Hop harvest 2016
Lab analysis of hop samples is the best way to determine optimum harvest date.
The harvest period for hops in Michigan generally occurs from the middle-end of August through the end of September. Hop harvest dates can vary depending upon location, conditions over the growing season and, most importantly, by cultivar. In general hops are not harvested at physiological maturity but rather at a point when they reach the highest “brewing value.” Hops harvested too early can result in low alpha acid content, low oil content and reduced plant vigor the following year. Hops harvested too late can result in poor aroma, oxidation and poor external quality. Researchers in Germany conducted field experiments to determine the harvest window for multiple cultivars based upon alpha acid content, aroma, yield, external quality and plant vigor. They found that the optimal harvest time and overall harvest window can vary substantially based upon cultivar (Figure 1). At the 2015 Great Lakes Hop & Barley Conference, Zac German presented a chart that showed a similar broad range of hop harvest date depending upon cultivar and location (Figure 2). With such a broad range in hop harvest dates, how should producers determine the optimum harvest dates?
When attempting to determine optimum harvest date, growers should consider cone dry matter, hop quality measures (essential oils, alpha acids, H.S.I., etc.), pest and disease pressure, and weather conditions. The best way to obtain this information is to submit weekly hop samples for each cultivar or lot to a testing lab for analysis. You can find a list of laboratories here. Results and recommendations will allow growers to refine the timing of their harvest. In the major hop growing regions, harvest is generally targeted when cones reach an average of 22-23 percent dry matter. Growers can expect dry matter content to increase by 1 percent every 4-7 days depending on variety and environment. For smaller scale hop producers or home gardeners the University of Vermont Extension provides a “Hop Harvest Moisture Calculator” that can help determine hop dry matter percentage. Commercial scale should seriously consider purchasing a table top moisture meter to determine harvest moisture and post-drying moisture levels.

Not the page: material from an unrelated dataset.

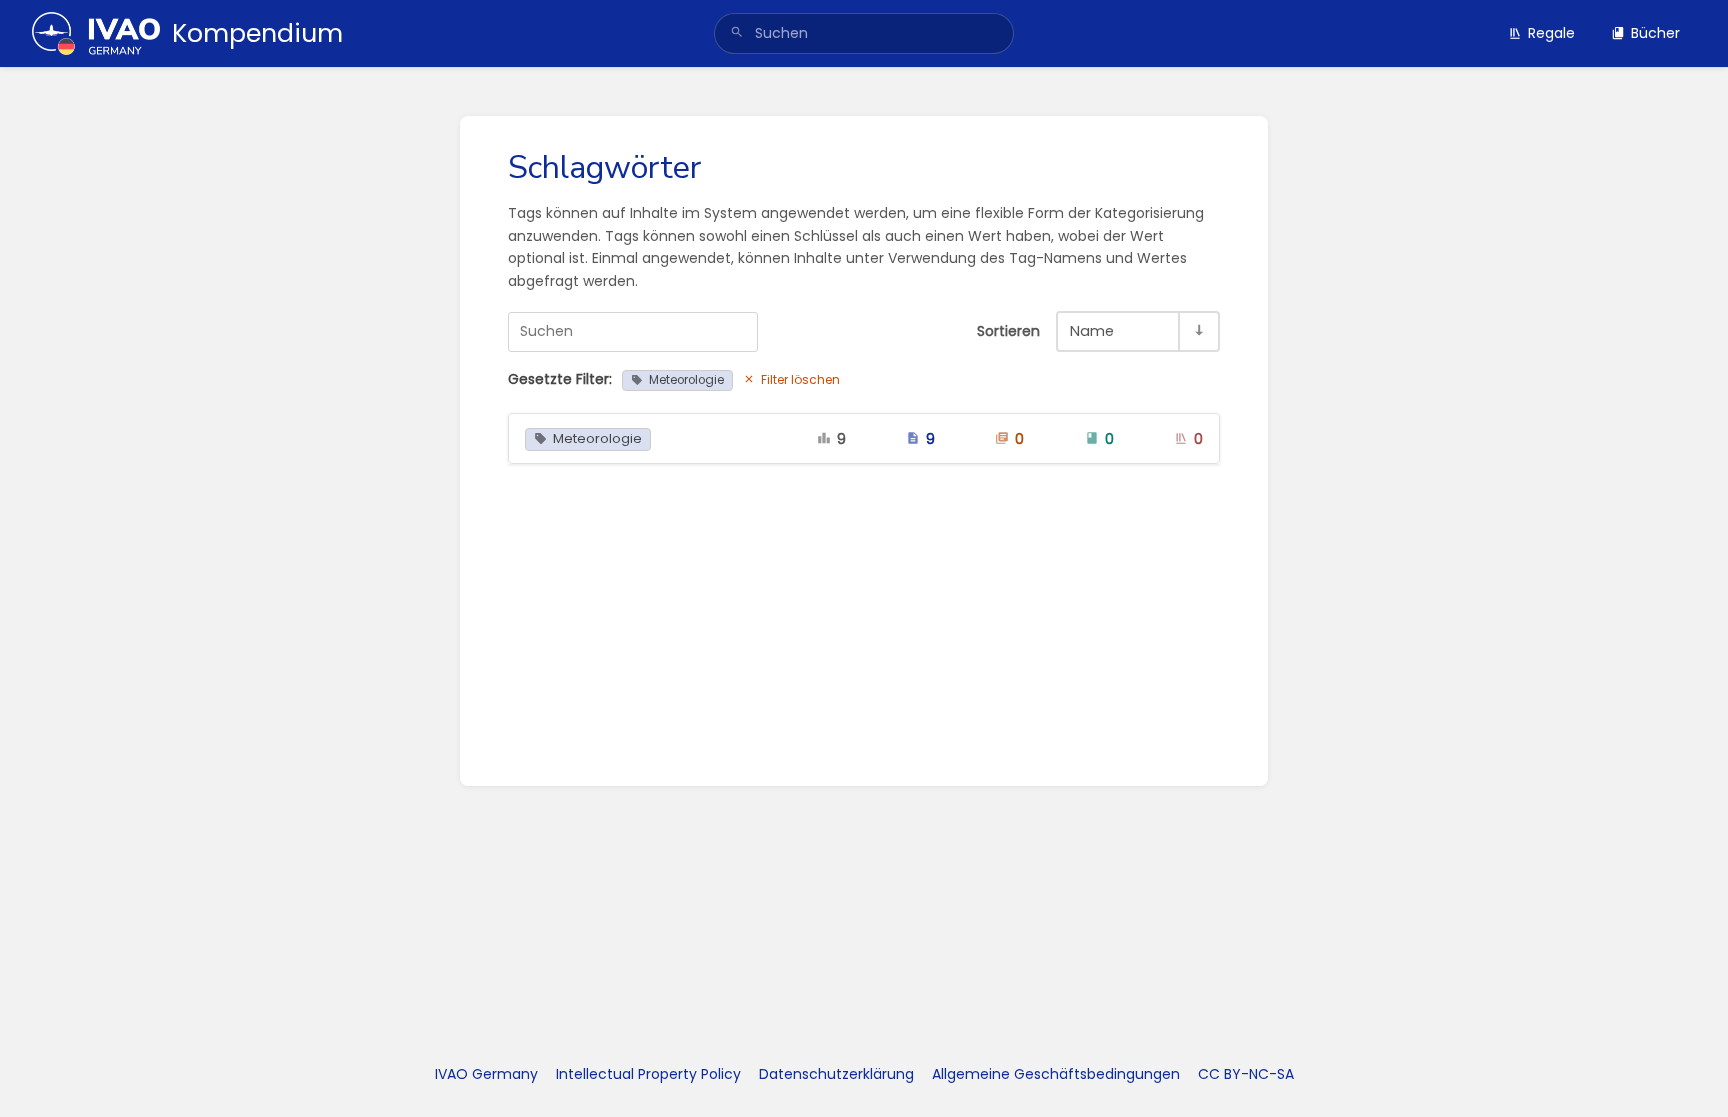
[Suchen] (737, 33)
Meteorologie (686, 380)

Recent research demonstrated that essential oil and linalool content in Saaz hops continued to increase through mid-September as did hop aroma and intensity (Matsui et al. 2016). While many growers may be harvesting too early to maximize aroma, as mentioned, other factors like alpha acids, appearance, pest/disease issues, annual and geographic variation, and a limited harvest window may override maximization of aroma. Moreover, essential oils may not continue to increase with all cultivars and all regions. For example, as shown below, German (2015) found that alpha acid levels in both cascade and CitraÒ hops remained relatively stable across the range of harvest dates (Figure 3 & Figure 4). However, there were stark differences in oil content between Cascade and CitraÒ hops as the season progressed.
To conclude, hops harvested at different dates produce beer with significant, distinguishable differences in sensory analysis testing, indicating the importance of harvest date on beer quality. The best bet for growers in new regions may be to strive for a balance between optimization of hop quality and the day to day practicalities of harvesting hops in a timely and efficient manner.